By looking for more “non-traditional” channels for staff, organizations are opening up their staffing opportunities. One such example is Fortinet Training Institute and TAA initiatives that assist organizations in recruiting qualified people, including Educational program, which focuses on non-profit organizations, women and veterans who bring people into the industry, train and certify them to work in the field of cybersecurity. In addition to NSE Certification Program offers 8 levels of certificates, ranging from non-technical to high-tech courses in key areas, such as SD-WAN and Zero confidence limit. This provides opportunities for further training, lifelong learning and retraining, so that everyone, regardless of background, can pursue a career in cybersecurity or grow in their technical roles.
A new perspective for recruiting
Although cybernetic skills gap has decreased slightly, cyber threats are increasing every year and becoming more complex. Part of the challenge for organizations is to maintain their IT security teams with staff so that they can deal with these threats. But events such as the Great Resignation and the pandemic have shown that people want more than wages and that it is possible to find talent – or a new job – anywhere in the world.
However, this gap is large enough that organizations need to add non-traditional recruitment channels to fully fulfill their cybersecurity functions – including women, veterans and minorities. Training and certification are another way for organizations to improve workers’ skills and solve skills problems. It is necessary to think in new ways about the staff of this critical aspect of modern business.

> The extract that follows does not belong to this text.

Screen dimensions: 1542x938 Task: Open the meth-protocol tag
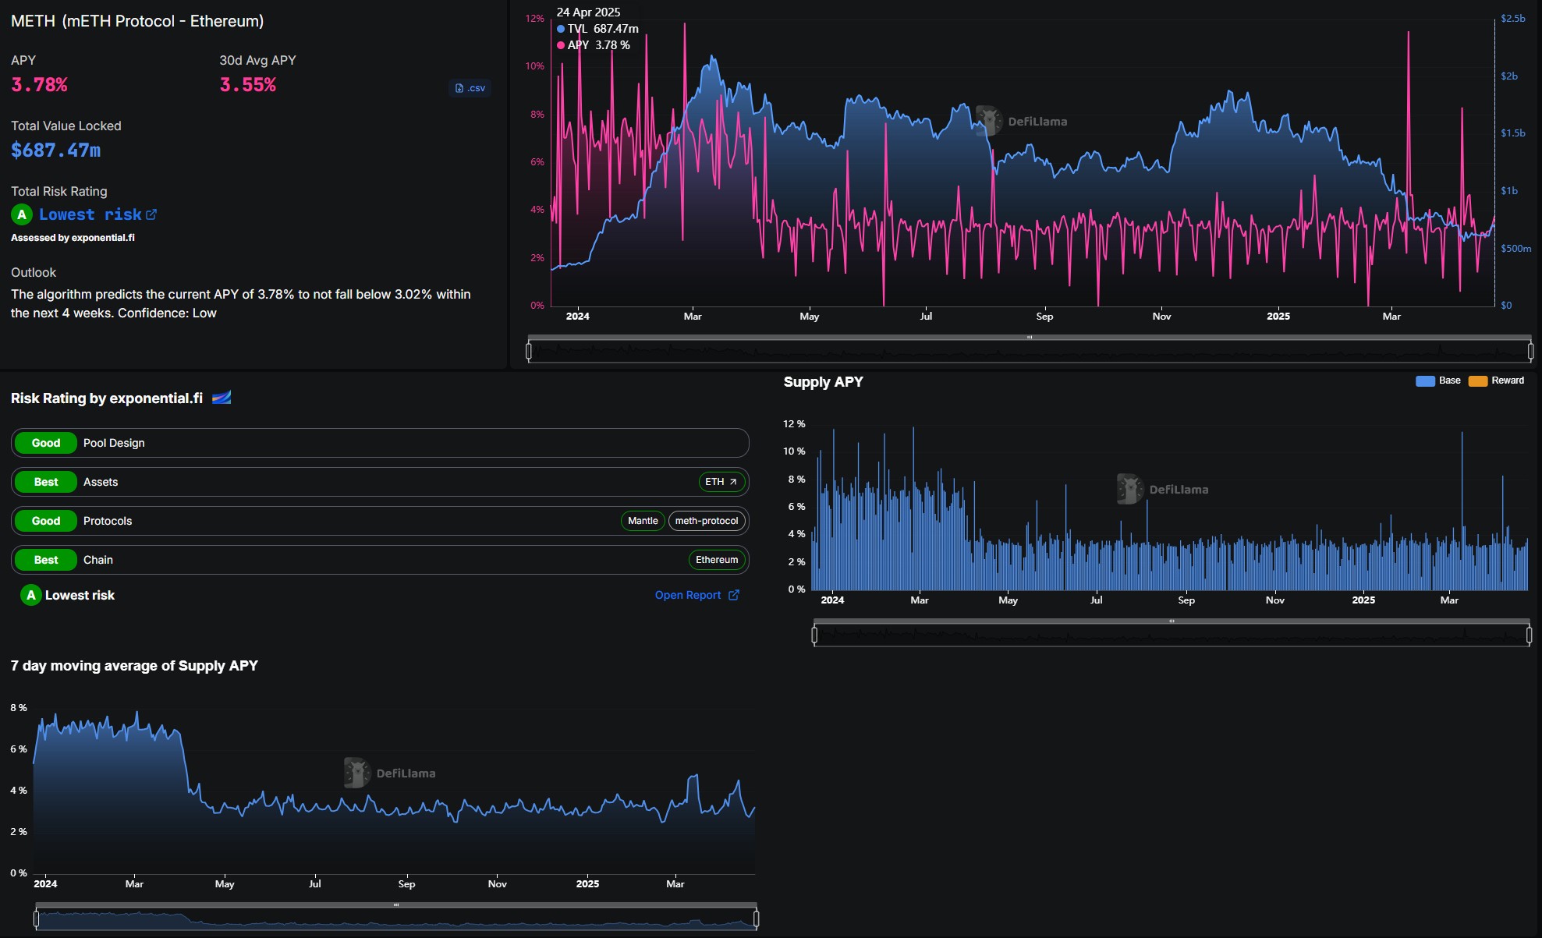706,521
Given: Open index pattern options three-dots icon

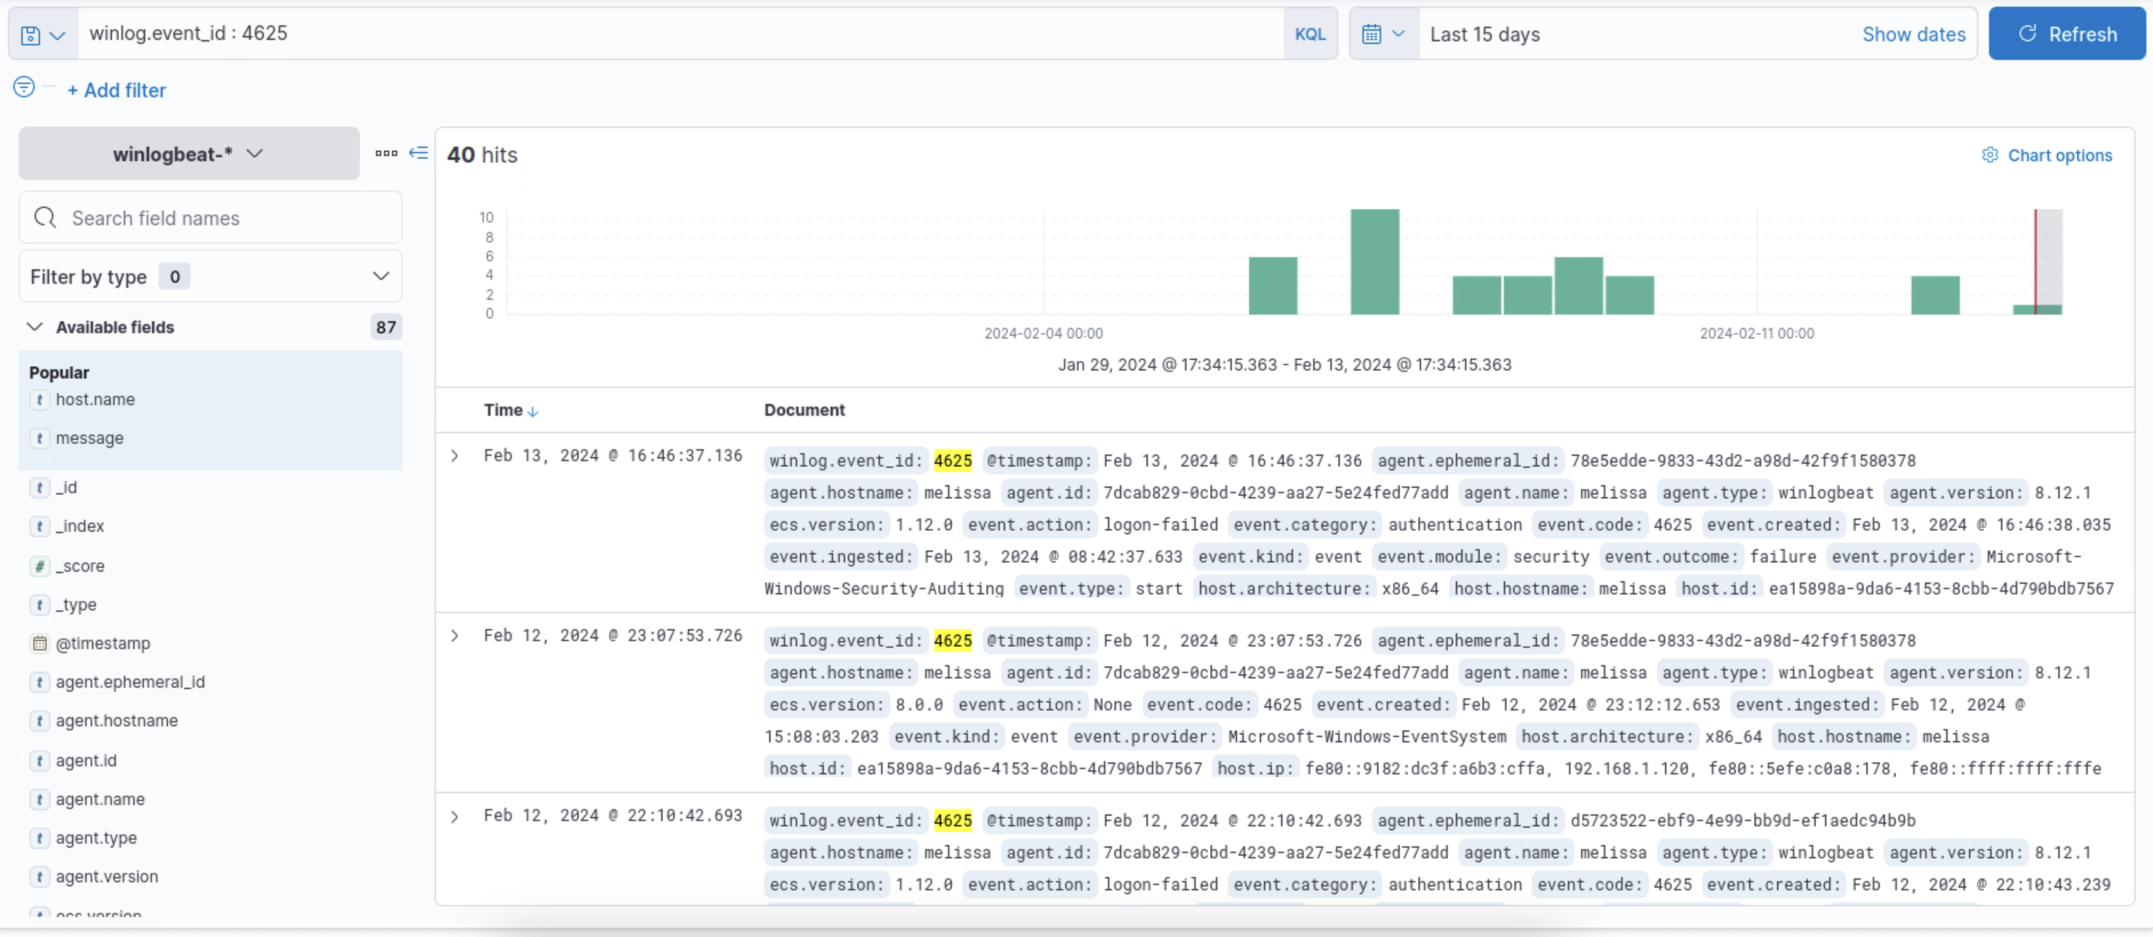Looking at the screenshot, I should tap(386, 153).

Learn more about Fortinet a free cybersecurity training initiative and Fortinet Institute for Trainingincluding NSE Certification programm, Academic partner professionalgramsand Education a program that includes a focus on veterans.
Sandra Whitley has more than 20 years of experience in developing and managing holistic marketing and communication strategies that build brands and stimulate business impact. Sandra is responsible for global corporate communications, marketing, global threat intelligence and global philanthropy. Prior to Fortinet, Sandra led communications for leading technology brands, including Cisco, NetApp and AMD. Sandra currently serves as a board member of the IoTTC Consortium and has previously served on numerous non-profit councils and is a founding member of US2020, a White House initiative to improve STEM training and increase the flow of STEM workers in the United States. a degree from the University of Santa Clara, a degree in community leadership from Boston College and a degree in corporate responsibility from UC Berkeley.